Aim of the exercise:
In the listing that follows, give every line again exactly and omit the pictures.

= = = =

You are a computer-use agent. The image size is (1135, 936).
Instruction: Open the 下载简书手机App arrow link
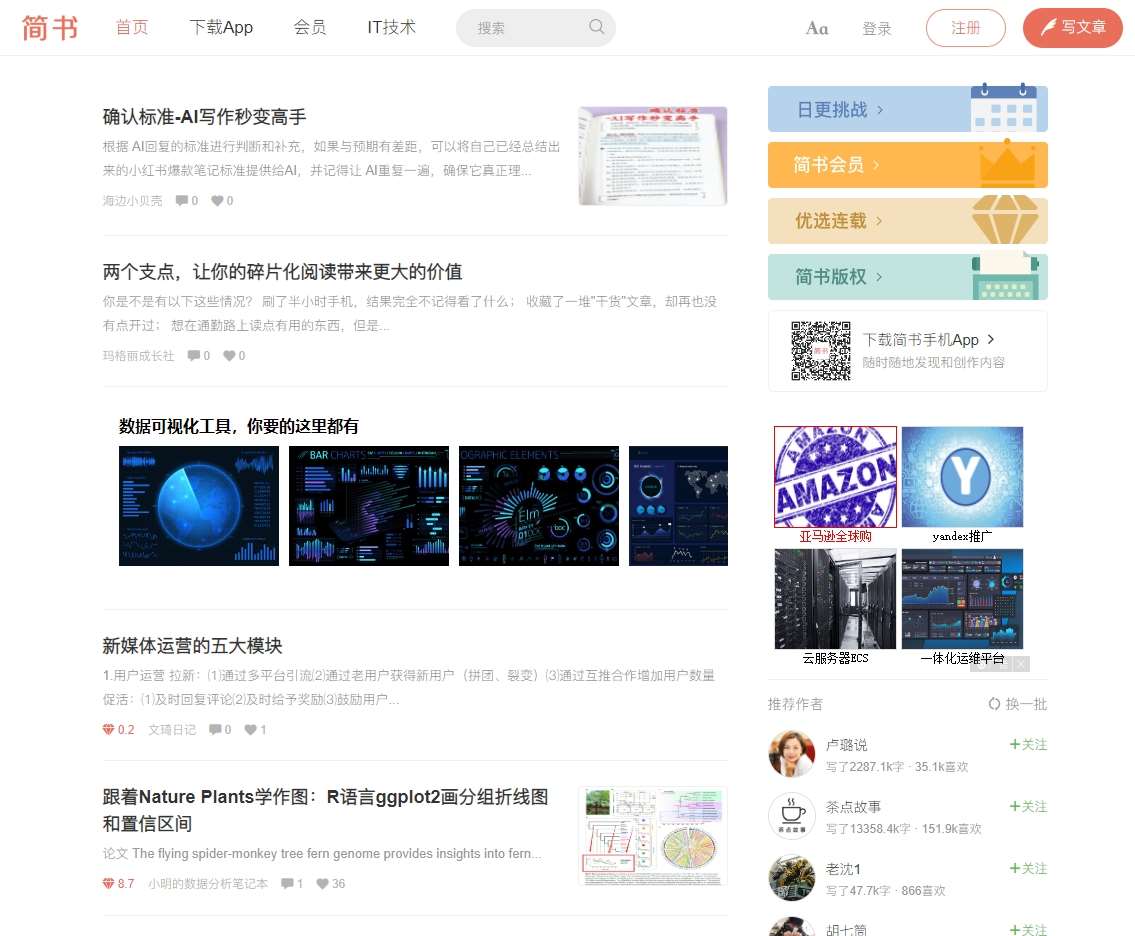990,339
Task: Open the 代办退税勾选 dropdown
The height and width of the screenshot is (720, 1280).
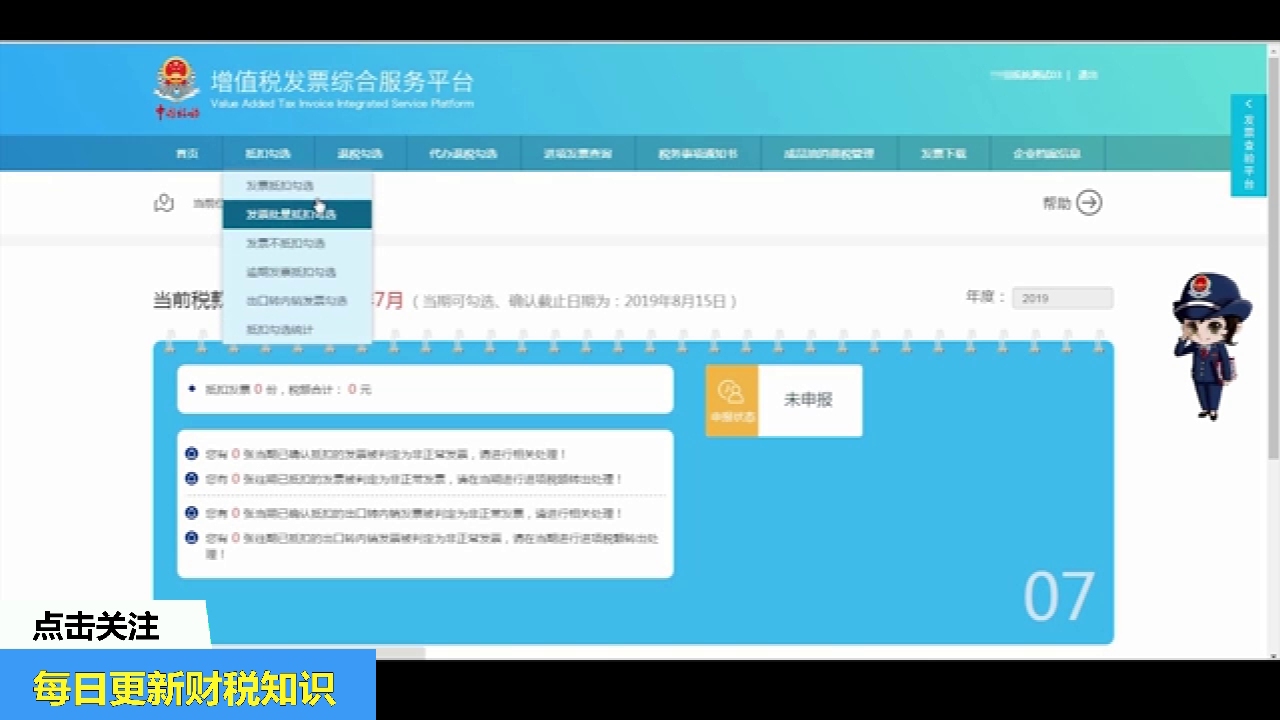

= = = =

Answer to the problem:
You are a computer-use agent. The image size is (1135, 936).
Instruction: Open the 下载简书手机App arrow link
990,339
Task: Open the 代办退税勾选 dropdown
The height and width of the screenshot is (720, 1280).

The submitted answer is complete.